Заяц оглядел людей, испустил вздох, полный раскаяния, и сказал:

— Вам лучше присесть. Это долго.

Все послушно расселись.

— Я жил в лесу и никого не трогал, — начал заяц, сложив лапки на груди, что сразу придало ему невинный и внушающий доверие вид, — пока не начался потоп…

Как оказалось, заяц был среди тех, кого спас дед Мазай. Его этот поступок поразил до глубины души. Благодарный заяц остался с простудившимся дедом Мазаем и, в меру своих сил и понимания, ухаживал за больным. Он также искренне и внимательно слушал рассказы дворника — как о делах повседневных, так и о делах духовных. Именно он приходил, когда Мазай появился в избушке во второй раз.
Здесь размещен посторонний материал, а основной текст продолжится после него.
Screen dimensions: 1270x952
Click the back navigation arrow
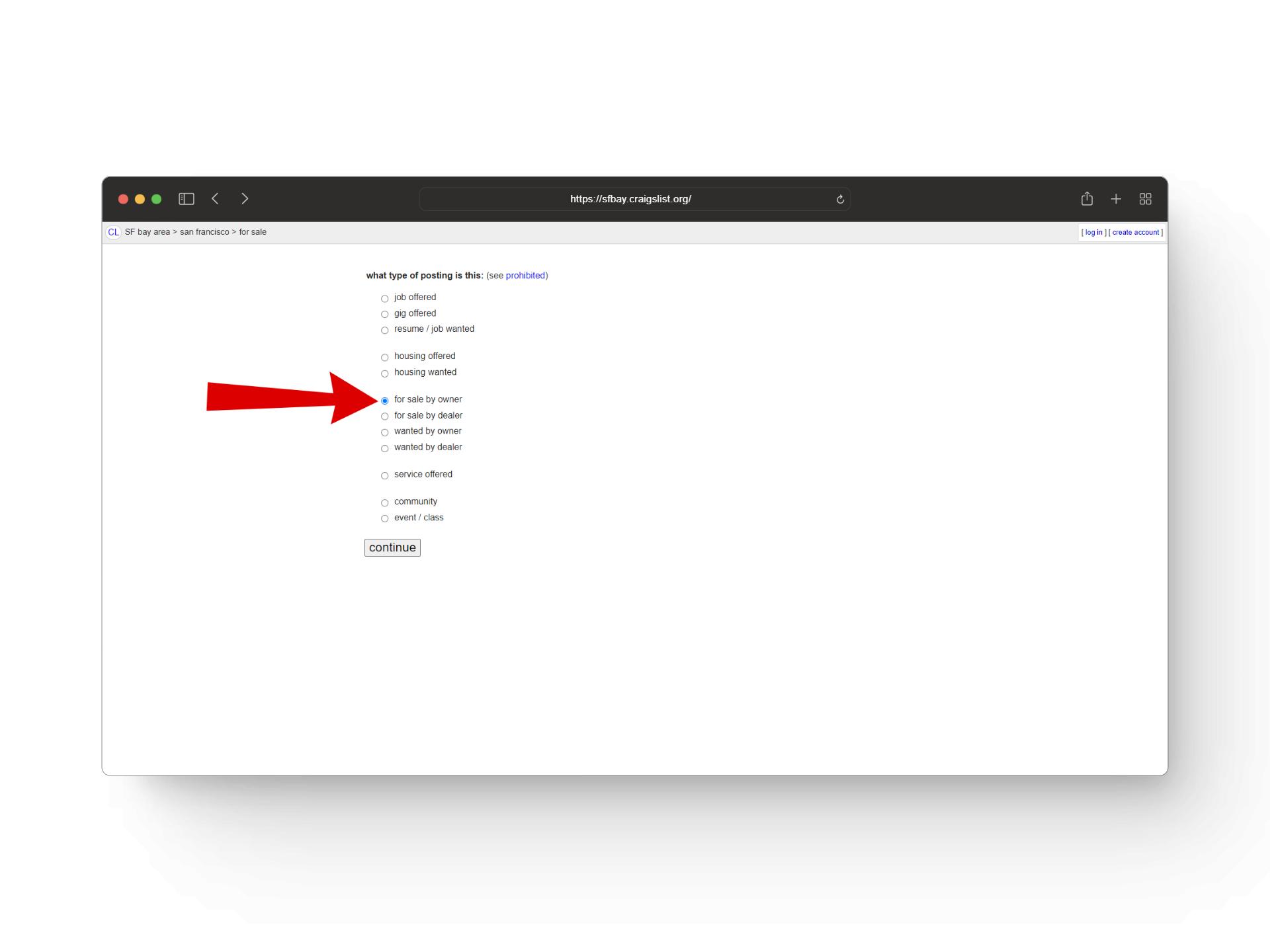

В результате, заяц серьезно увлекся буддизмом. Он начал по ночам наведываться в Город, в библиотеку, что для него не составило труда — заяц был матерый, лет четырехсот отроду, в человека превращаться научился давно. Там он прочел все, что имело хоть какое-то отношение к буддизму, в том числе «Путешествие на Запад». Книга была довольно интересной, про монаха, который шел за священными писаниями вместе со своими учениками, и про оборотней, которые постоянно пытались этого монаха съесть.

Один эпизод привлек особое внимание. В нем рассказывалось о Красном Ребенке, малолетнем оборотне, которого взяла в ученики бодхисатва милосердия, Гуаньинь. Читая о том, что Красному Ребенку для усмирения надели на руки, ноги и голову особые браслеты, заяц, обладавший острым аналитическим умом, сложил два и два. Он вспомнил о том, что Мазай рассказывал ему про посетителя, приходившего к дочери печника и заподозрил, что это вполне мог быть тот самый ребенок. Нет, все сходилось — девушка вела добродетельную жизнь, не грешила, уважала старших, наверняка она этим заслужила признательность верхов. Уж если к кому и мог явиться посланец бодхисатвы, так это к ней. Заяц поспешил к девушке. Им двигал бескорыстный порыв — для себя он ничего не хотел. Единственным его желанием было рассказать посланцу о деде Мазае. Заяц желал наград для своего благодетеля.